*** Block opens ***

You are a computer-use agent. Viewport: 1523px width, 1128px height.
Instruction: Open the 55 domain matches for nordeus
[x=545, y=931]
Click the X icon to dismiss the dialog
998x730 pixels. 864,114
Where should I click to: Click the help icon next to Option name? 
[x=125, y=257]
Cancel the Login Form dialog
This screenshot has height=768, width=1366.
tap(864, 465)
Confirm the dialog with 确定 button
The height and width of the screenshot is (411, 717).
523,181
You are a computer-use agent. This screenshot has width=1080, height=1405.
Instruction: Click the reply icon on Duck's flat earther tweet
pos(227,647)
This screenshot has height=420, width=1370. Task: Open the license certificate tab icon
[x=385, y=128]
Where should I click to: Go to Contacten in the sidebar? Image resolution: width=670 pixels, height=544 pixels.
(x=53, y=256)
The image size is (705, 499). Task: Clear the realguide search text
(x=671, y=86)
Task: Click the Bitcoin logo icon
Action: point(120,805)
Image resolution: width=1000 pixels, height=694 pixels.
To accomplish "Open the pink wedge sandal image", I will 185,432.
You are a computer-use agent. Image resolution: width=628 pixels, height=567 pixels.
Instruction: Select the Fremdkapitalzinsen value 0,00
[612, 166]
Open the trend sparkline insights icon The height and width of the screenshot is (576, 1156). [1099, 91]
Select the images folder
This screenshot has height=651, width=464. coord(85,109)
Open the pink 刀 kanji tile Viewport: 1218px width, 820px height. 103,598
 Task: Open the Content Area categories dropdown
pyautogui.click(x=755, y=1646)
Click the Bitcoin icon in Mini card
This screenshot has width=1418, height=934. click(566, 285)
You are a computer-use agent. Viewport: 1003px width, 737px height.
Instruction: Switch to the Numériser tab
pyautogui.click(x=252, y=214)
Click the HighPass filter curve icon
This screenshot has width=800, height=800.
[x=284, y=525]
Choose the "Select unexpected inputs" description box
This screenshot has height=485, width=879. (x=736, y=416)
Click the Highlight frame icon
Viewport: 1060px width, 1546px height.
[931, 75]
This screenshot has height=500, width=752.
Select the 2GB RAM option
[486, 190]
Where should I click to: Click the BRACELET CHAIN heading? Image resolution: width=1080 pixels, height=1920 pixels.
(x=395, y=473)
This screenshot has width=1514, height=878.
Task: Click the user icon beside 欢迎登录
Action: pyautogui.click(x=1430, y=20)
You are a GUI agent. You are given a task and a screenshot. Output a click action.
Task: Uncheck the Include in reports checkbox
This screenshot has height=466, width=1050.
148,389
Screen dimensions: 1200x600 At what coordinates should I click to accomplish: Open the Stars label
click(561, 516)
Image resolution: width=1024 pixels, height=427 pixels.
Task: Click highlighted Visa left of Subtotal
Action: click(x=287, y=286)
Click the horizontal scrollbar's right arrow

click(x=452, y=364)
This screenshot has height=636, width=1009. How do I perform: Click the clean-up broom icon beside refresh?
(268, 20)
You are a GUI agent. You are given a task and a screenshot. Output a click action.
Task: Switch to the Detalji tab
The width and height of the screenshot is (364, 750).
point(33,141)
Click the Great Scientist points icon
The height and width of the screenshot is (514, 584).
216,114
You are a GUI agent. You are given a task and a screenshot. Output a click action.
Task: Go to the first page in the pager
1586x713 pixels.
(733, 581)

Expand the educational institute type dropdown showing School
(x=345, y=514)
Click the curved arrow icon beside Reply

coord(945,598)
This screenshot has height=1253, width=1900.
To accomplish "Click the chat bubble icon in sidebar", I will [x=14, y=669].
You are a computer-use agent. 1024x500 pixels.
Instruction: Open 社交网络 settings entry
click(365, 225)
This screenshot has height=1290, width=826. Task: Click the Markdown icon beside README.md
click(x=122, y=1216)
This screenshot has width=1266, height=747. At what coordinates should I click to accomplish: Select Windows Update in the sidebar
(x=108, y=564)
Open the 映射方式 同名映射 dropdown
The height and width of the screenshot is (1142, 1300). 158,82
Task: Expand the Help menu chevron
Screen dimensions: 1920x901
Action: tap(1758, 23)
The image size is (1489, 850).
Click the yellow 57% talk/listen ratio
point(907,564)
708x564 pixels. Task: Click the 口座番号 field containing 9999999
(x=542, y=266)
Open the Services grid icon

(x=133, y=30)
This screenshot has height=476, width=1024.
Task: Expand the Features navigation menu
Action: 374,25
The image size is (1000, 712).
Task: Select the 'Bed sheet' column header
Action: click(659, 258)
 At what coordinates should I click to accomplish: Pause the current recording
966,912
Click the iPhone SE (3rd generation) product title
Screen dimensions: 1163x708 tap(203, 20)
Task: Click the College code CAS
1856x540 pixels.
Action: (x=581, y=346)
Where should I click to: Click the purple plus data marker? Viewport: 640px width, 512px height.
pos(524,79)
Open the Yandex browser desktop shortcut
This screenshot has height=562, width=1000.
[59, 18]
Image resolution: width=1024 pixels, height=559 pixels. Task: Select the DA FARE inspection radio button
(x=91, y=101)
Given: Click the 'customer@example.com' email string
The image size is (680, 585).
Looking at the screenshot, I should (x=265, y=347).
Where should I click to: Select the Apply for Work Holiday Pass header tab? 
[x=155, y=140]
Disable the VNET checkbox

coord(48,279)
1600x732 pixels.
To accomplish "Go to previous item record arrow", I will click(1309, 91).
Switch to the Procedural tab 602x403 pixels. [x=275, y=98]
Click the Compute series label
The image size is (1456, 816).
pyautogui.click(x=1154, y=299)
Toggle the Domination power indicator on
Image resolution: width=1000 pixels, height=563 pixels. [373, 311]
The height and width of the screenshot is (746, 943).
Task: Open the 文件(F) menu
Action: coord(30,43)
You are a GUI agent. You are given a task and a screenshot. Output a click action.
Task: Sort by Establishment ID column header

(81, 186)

*** Block closes ***

*Assignment:*
Write out the full listing exactly as given.

*Task response:*
You are a computer-use agent. Viewport: 1523px width, 1128px height.
Instruction: Open the 55 domain matches for nordeus
[x=545, y=931]
Click the X icon to dismiss the dialog
998x730 pixels. 864,114
Where should I click to: Click the help icon next to Option name? 
[x=125, y=257]
Cancel the Login Form dialog
This screenshot has height=768, width=1366.
tap(864, 465)
Confirm the dialog with 确定 button
The height and width of the screenshot is (411, 717).
523,181
You are a computer-use agent. This screenshot has width=1080, height=1405.
Instruction: Click the reply icon on Duck's flat earther tweet
pos(227,647)
This screenshot has height=420, width=1370. Task: Open the license certificate tab icon
[x=385, y=128]
Where should I click to: Go to Contacten in the sidebar? Image resolution: width=670 pixels, height=544 pixels.
(x=53, y=256)
The image size is (705, 499). Task: Clear the realguide search text
(x=671, y=86)
Task: Click the Bitcoin logo icon
Action: point(120,805)
Image resolution: width=1000 pixels, height=694 pixels.
To accomplish "Open the pink wedge sandal image", I will 185,432.
You are a computer-use agent. Image resolution: width=628 pixels, height=567 pixels.
Instruction: Select the Fremdkapitalzinsen value 0,00
[612, 166]
Open the trend sparkline insights icon The height and width of the screenshot is (576, 1156). [1099, 91]
Select the images folder
This screenshot has height=651, width=464. coord(85,109)
Open the pink 刀 kanji tile Viewport: 1218px width, 820px height. 103,598
 Task: Open the Content Area categories dropdown
pyautogui.click(x=755, y=1646)
Click the Bitcoin icon in Mini card
This screenshot has width=1418, height=934. click(566, 285)
You are a computer-use agent. Viewport: 1003px width, 737px height.
Instruction: Switch to the Numériser tab
pyautogui.click(x=252, y=214)
Click the HighPass filter curve icon
This screenshot has width=800, height=800.
[x=284, y=525]
Choose the "Select unexpected inputs" description box
This screenshot has height=485, width=879. (x=736, y=416)
Click the Highlight frame icon
Viewport: 1060px width, 1546px height.
[931, 75]
This screenshot has height=500, width=752.
Select the 2GB RAM option
[486, 190]
Where should I click to: Click the BRACELET CHAIN heading? Image resolution: width=1080 pixels, height=1920 pixels.
(x=395, y=473)
This screenshot has width=1514, height=878.
Task: Click the user icon beside 欢迎登录
Action: pyautogui.click(x=1430, y=20)
You are a GUI agent. You are given a task and a screenshot. Output a click action.
Task: Uncheck the Include in reports checkbox
This screenshot has height=466, width=1050.
148,389
Screen dimensions: 1200x600 At what coordinates should I click to accomplish: Open the Stars label
click(561, 516)
Image resolution: width=1024 pixels, height=427 pixels.
Task: Click highlighted Visa left of Subtotal
Action: click(x=287, y=286)
Click the horizontal scrollbar's right arrow

click(x=452, y=364)
This screenshot has height=636, width=1009. How do I perform: Click the clean-up broom icon beside refresh?
(268, 20)
You are a GUI agent. You are given a task and a screenshot. Output a click action.
Task: Switch to the Detalji tab
The width and height of the screenshot is (364, 750).
point(33,141)
Click the Great Scientist points icon
The height and width of the screenshot is (514, 584).
216,114
You are a GUI agent. You are given a task and a screenshot. Output a click action.
Task: Go to the first page in the pager
1586x713 pixels.
(733, 581)

Expand the educational institute type dropdown showing School
(x=345, y=514)
Click the curved arrow icon beside Reply

coord(945,598)
This screenshot has height=1253, width=1900.
To accomplish "Click the chat bubble icon in sidebar", I will [x=14, y=669].
You are a computer-use agent. 1024x500 pixels.
Instruction: Open 社交网络 settings entry
click(365, 225)
This screenshot has height=1290, width=826. Task: Click the Markdown icon beside README.md
click(x=122, y=1216)
This screenshot has width=1266, height=747. At what coordinates should I click to accomplish: Select Windows Update in the sidebar
(x=108, y=564)
Open the 映射方式 同名映射 dropdown
The height and width of the screenshot is (1142, 1300). 158,82
Task: Expand the Help menu chevron
Screen dimensions: 1920x901
Action: tap(1758, 23)
The image size is (1489, 850).
Click the yellow 57% talk/listen ratio
point(907,564)
708x564 pixels. Task: Click the 口座番号 field containing 9999999
(x=542, y=266)
Open the Services grid icon

(x=133, y=30)
This screenshot has height=476, width=1024.
Task: Expand the Features navigation menu
Action: 374,25
The image size is (1000, 712).
Task: Select the 'Bed sheet' column header
Action: click(659, 258)
 At what coordinates should I click to accomplish: Pause the current recording
966,912
Click the iPhone SE (3rd generation) product title
Screen dimensions: 1163x708 tap(203, 20)
Task: Click the College code CAS
1856x540 pixels.
Action: (x=581, y=346)
Where should I click to: Click the purple plus data marker? Viewport: 640px width, 512px height.
pos(524,79)
Open the Yandex browser desktop shortcut
This screenshot has height=562, width=1000.
[59, 18]
Image resolution: width=1024 pixels, height=559 pixels. Task: Select the DA FARE inspection radio button
(x=91, y=101)
Given: Click the 'customer@example.com' email string
The image size is (680, 585).
Looking at the screenshot, I should (x=265, y=347).
Where should I click to: Select the Apply for Work Holiday Pass header tab? 
[x=155, y=140]
Disable the VNET checkbox

coord(48,279)
1600x732 pixels.
To accomplish "Go to previous item record arrow", I will click(1309, 91).
Switch to the Procedural tab 602x403 pixels. [x=275, y=98]
Click the Compute series label
The image size is (1456, 816).
pyautogui.click(x=1154, y=299)
Toggle the Domination power indicator on
Image resolution: width=1000 pixels, height=563 pixels. [373, 311]
The height and width of the screenshot is (746, 943).
Task: Open the 文件(F) menu
Action: coord(30,43)
You are a GUI agent. You are given a task and a screenshot. Output a click action.
Task: Sort by Establishment ID column header

(81, 186)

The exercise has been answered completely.